You probably already know that a stock—also called a share—represents a small piece of ownership in a publicly traded company. But what about a stock quote?
What is a stock quote?
A stock quote gives you a quick, up-to-the-minute snapshot of how a publicly traded company’s stock is performing. It updates throughout the trading day and helps investors stay current with what’s happening in real time for a stock.
A typical stock quote includes the stock’s current price, how much the price has changed (in dollars and percentage), the exchange it trades on, and other key company and market details. You’ll often find historical context—like 52-week highs and lows, average trading volume, and even analysts’ estimates. Many quotes also show recent headlines and analyst reports to give you more insight into what may be driving the stock’s movements. Check out this video to learn some basics.

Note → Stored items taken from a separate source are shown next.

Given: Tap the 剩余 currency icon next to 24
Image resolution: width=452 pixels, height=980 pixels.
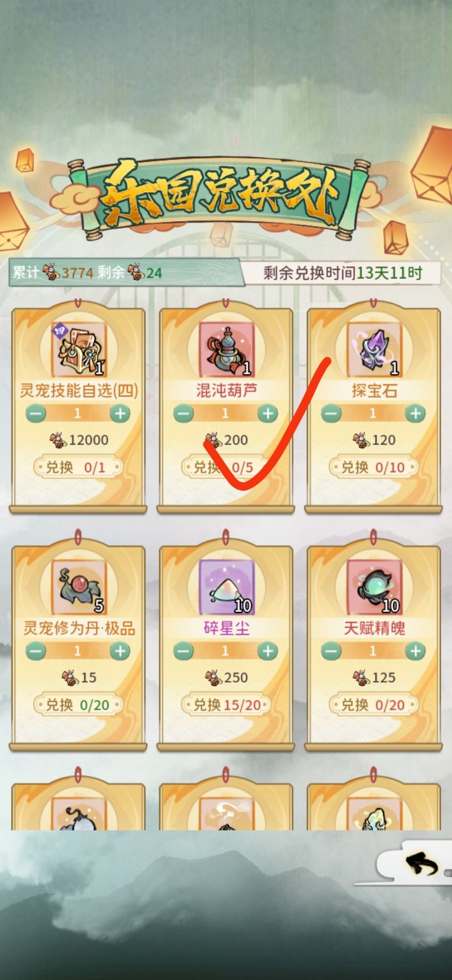Looking at the screenshot, I should pos(135,273).
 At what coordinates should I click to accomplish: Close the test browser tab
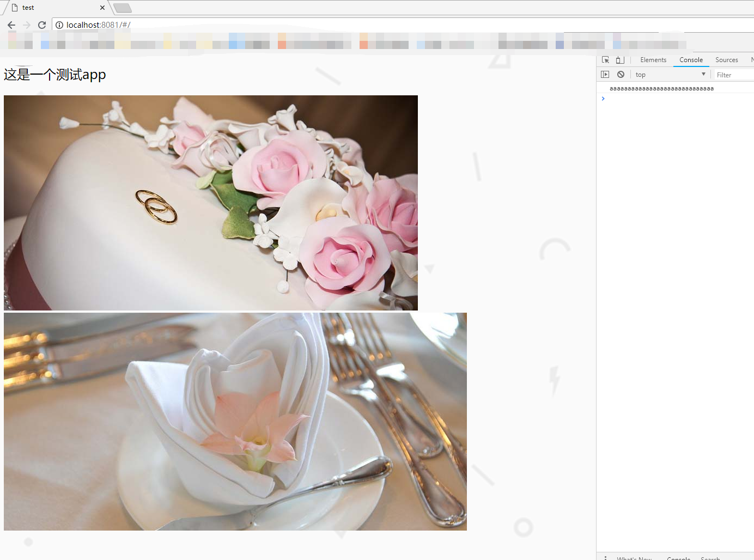coord(102,8)
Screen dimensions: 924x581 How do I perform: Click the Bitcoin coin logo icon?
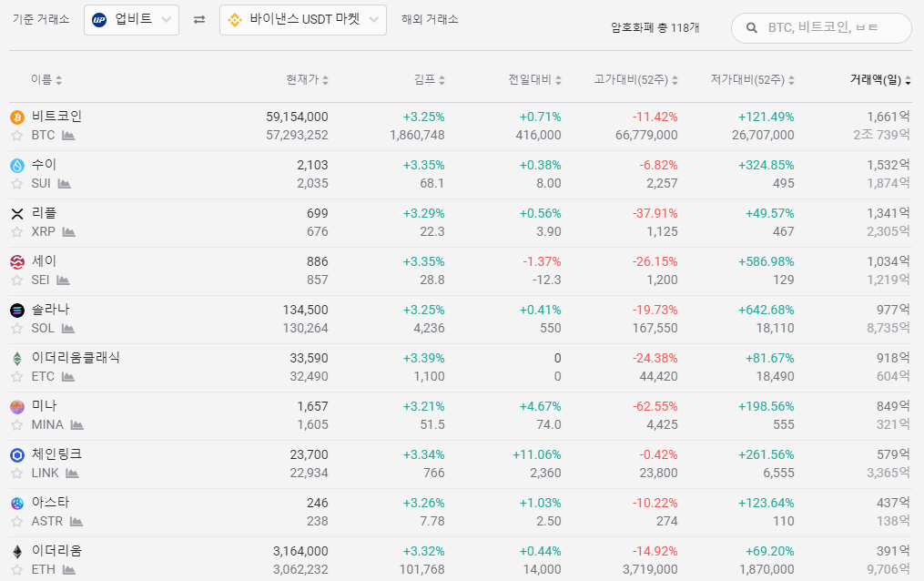(x=16, y=117)
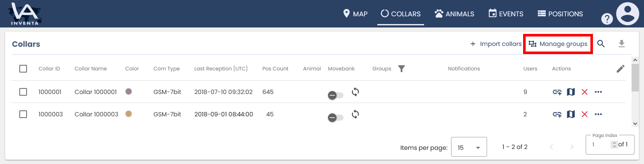The height and width of the screenshot is (164, 644).
Task: Open three-dot more menu for Collar 1000001
Action: [599, 92]
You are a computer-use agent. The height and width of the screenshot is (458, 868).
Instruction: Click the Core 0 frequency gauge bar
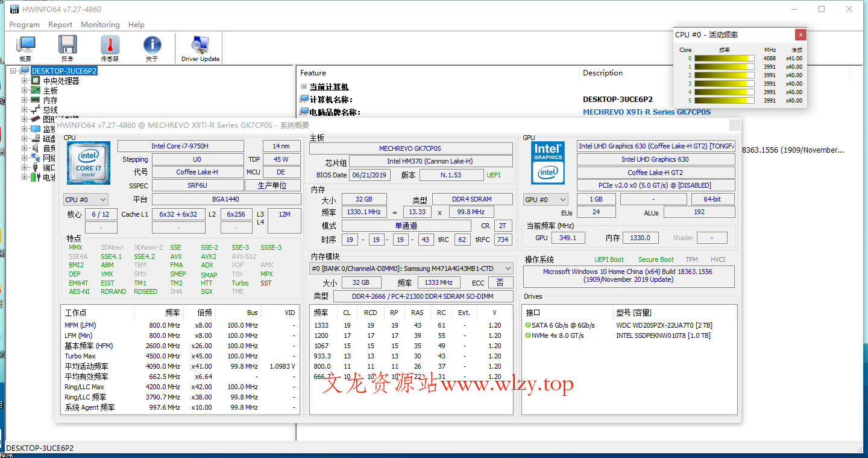click(x=723, y=58)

How does a stock quote work?
Many stock quotes include charts that visually track a stock’s price over different time periods. These charts can help you spot trends—whether you want to focus on a single day or span several years.
When you’re looking at quotes during market hours, you’ll likely see red and green indicators. Green usually signals that the price is going up, while red means it’s down. These color cues make it easier to understand how the price is moving at a glance.
Be sure to check what the price is being compared to—yesterday’s closing price, the previous week, or something else. For example, a stock might be down compared to yesterday, but still higher than the price you paid last year.
How to get a stock quote
You can find a stock quote on almost any investing website or app—all you need is the company’s ticker symbol.
It’s easy to find a stock quote on Fidelity.com. Simply search for the ticker symbol and you’ll be directed to the quote page with key details about the company and its performance.
How to read a stock quote
When you’re new to stock quotes, it helps to break them down into individual pieces of information.
Once you’re comfortable with the basics, you may find it easier to interpret the rest of the quote.
Why are stock quotes important?
Stock quotes matter because they show you how a company’s stock is performing—right now and over time. Investors use this information to help decide whether to buy, sell, or hold a stock, and to get a better sense of where a company stands in the market. Take the time to consider why you are investing in a particular company, and establish your exit strategy.
What is the stock price?
The stock price is the most recent price at which the stock traded. It updates during market hours and often changes frequently during the day. While the stock price is important, it’s just one piece of the puzzle. It’s usually not a good idea to make investing decisions on price alone. Short-term fluctuations—especially for day trading—can be risky.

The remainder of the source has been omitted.